Howard Waldrop and Lawrence Person review The Hobbit

Both: Split decision. Howard doesn’t like it, while Lawrence thinks it’s pretty good (but not great). Both agree it’s markedly inferior to The Lord of the Rings: The Movie Trilogy (henceforth known as LOTR:TMT).

Howard Waldrop: They’ve been trying to make The Hobbit as a movie since the ‘60s (at one time to star the Beatles, with Ringo as Sam Gamgee). I’m sorry that didn’t happen—it would have been closer to Tolkien, and wouldn’t have Big Important Movie written all over it.

Lawrence Person: Like our review of Watchman, this is going to be an insider’s review. If you’re looking for a tabula rasa impression of the movie, you’ll have to look elsewhere. My father read The Hobbit and part of The Lord of the Rings to me as a child. Not only have I seen Peter Jackson’s movie trilogy and read The Hobbit, The Lord of the Rings, and The Simarillion a long time ago, I actually started rereading The Hobbit before I watched the movie to make sure I properly remembered the source material.

On the other hand, I’m not in the “If it wasn’t in the book, it’s evil and wrong” camp, since a movie is inherently a different form. However, I am in the “if you’re going to change something, you better have a damn good reason for doing so” camp.

Jackson has changed a lot more of the original story than he did for LOTR:TMT. Did he have reason to? Sometimes. There’s a considerable difference in tone between LOTR:TMT and TH:AUJ, mainly because there’s a considerable difference in Tolkien’s original works. The Hobbit is a thrilling and occasionally twee adventure, while The Lord of the Rings is epic whose underlying tone is actually quite elegiac. The Hobbit is about going off on an adventure, while The Lord of the Rings is about hurling yourself into the maw of an onrushing catastrophe in a last ditch effort to prevent everything good and right about your world from being utterly and irrevocably destroyed, and knowing the ultimate toll will still be terrifyingly high even if you succeed.

HW: Lord of the Rings was a novel for adults, broken into three parts for purely mechanical reasons.
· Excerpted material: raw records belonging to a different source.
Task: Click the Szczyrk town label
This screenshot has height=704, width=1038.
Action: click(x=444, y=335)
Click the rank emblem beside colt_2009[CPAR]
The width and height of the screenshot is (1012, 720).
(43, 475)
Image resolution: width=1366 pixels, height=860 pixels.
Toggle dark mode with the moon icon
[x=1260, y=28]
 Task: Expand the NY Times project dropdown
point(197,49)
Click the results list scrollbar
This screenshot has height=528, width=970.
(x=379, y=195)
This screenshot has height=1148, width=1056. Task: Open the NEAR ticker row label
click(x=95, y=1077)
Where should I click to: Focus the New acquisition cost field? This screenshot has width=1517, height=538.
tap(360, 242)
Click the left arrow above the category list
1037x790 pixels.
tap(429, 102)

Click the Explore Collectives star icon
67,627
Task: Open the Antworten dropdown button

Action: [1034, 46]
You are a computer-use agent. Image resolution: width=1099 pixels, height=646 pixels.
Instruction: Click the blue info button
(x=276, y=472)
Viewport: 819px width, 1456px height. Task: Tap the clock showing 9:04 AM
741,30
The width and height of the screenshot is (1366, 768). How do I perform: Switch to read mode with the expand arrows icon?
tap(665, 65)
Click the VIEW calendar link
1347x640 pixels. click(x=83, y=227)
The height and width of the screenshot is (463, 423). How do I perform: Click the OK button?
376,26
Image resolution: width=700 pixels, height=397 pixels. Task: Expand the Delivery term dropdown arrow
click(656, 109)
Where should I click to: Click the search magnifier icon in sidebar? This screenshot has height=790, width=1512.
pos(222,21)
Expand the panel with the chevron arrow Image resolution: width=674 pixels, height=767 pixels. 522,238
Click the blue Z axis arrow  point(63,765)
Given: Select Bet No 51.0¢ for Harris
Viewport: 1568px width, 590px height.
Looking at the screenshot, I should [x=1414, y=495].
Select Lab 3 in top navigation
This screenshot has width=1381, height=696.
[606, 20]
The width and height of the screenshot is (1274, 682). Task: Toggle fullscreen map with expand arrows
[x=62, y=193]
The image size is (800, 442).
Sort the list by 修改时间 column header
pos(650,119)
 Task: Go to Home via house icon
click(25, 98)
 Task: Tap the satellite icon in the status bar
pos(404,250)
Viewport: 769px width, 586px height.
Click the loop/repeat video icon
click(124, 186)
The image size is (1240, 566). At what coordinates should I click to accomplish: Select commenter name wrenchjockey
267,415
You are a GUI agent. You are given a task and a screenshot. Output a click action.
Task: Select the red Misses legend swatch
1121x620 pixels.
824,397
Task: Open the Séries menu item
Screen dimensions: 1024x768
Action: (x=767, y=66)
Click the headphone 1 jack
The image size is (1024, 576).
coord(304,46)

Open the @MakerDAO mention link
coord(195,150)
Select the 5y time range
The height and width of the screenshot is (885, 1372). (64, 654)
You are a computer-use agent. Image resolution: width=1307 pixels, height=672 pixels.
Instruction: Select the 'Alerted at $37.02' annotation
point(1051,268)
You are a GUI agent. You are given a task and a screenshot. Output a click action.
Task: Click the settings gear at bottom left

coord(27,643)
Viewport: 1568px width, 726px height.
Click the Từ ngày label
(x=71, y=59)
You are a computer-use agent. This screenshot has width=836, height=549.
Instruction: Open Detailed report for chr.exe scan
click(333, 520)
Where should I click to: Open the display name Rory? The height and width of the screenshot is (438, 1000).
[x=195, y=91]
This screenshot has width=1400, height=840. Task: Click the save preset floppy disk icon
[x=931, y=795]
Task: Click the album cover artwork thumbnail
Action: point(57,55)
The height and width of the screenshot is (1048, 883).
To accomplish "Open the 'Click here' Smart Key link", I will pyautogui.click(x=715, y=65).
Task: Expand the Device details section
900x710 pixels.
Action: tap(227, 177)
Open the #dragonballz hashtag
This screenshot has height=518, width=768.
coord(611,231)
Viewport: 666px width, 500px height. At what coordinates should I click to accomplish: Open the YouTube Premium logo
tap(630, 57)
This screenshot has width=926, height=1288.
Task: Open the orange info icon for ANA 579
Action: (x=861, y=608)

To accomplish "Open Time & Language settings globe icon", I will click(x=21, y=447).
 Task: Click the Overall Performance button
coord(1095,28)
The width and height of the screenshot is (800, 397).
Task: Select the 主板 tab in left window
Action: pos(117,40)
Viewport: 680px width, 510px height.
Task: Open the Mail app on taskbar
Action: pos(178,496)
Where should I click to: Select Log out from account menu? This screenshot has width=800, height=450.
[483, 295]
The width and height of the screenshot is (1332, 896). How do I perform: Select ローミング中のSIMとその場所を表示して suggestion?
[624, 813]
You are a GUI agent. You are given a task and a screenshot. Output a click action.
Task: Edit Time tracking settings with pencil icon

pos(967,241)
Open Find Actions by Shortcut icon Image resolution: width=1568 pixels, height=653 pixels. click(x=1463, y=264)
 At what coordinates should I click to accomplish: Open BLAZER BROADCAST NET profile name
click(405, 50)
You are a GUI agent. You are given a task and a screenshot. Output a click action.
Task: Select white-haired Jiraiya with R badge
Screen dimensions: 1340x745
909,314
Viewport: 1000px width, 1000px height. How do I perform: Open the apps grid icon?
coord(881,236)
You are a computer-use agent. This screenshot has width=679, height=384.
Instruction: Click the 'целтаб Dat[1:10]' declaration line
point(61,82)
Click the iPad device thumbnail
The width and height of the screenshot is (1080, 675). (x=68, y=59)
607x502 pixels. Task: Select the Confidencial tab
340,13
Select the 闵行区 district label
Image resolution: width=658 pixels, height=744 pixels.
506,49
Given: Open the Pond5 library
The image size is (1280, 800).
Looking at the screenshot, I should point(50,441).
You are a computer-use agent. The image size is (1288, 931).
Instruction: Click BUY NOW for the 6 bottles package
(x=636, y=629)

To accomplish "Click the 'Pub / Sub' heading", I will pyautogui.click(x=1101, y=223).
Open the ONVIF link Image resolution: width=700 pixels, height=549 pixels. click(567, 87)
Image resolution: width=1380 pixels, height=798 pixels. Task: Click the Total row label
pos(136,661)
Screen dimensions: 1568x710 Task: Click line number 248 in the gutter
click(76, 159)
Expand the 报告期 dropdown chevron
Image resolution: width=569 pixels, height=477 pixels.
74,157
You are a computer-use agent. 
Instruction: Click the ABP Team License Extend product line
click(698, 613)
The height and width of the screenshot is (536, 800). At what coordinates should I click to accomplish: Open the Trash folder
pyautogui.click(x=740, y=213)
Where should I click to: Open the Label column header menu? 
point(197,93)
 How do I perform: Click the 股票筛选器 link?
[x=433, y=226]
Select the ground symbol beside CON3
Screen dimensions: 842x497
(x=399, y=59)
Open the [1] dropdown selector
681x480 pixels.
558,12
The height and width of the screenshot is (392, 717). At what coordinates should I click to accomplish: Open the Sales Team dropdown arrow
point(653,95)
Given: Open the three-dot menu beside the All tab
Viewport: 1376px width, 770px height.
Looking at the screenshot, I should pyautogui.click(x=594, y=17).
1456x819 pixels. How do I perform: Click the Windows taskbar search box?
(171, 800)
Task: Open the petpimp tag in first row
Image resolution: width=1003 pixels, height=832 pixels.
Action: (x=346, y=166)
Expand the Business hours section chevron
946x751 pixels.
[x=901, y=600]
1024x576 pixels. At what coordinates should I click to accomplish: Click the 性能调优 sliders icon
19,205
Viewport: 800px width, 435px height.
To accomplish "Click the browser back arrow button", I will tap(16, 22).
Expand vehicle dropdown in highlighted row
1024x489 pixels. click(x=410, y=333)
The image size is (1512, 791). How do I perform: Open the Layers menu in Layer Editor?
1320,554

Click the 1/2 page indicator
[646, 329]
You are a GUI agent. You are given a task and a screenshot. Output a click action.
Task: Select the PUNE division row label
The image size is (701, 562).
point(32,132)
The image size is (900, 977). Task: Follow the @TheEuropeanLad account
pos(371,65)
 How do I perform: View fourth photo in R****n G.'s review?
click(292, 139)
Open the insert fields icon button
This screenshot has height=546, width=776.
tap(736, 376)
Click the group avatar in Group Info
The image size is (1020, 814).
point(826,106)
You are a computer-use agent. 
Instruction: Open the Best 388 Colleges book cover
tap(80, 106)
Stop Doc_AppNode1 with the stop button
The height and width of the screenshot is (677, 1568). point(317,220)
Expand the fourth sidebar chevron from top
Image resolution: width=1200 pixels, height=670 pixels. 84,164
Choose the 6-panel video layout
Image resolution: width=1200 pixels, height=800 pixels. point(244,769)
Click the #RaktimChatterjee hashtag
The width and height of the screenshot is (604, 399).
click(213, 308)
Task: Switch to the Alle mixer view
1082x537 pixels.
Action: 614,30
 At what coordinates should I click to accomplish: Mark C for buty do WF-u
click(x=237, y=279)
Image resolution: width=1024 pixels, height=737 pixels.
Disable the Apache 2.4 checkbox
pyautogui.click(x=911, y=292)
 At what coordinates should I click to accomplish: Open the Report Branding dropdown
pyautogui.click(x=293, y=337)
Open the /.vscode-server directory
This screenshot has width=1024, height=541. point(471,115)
The Hobbit was a short novel for kids, about half the size of any of the parts of LOTR. The Hobbit we have here will be three parts and nine hours, of which this is the first third.

LP: While I’m not wild about the decision to split the story over three movies, there’s no point going in thinking “It’s a bad idea so the movie sucks.” I’m willing to give it a chance.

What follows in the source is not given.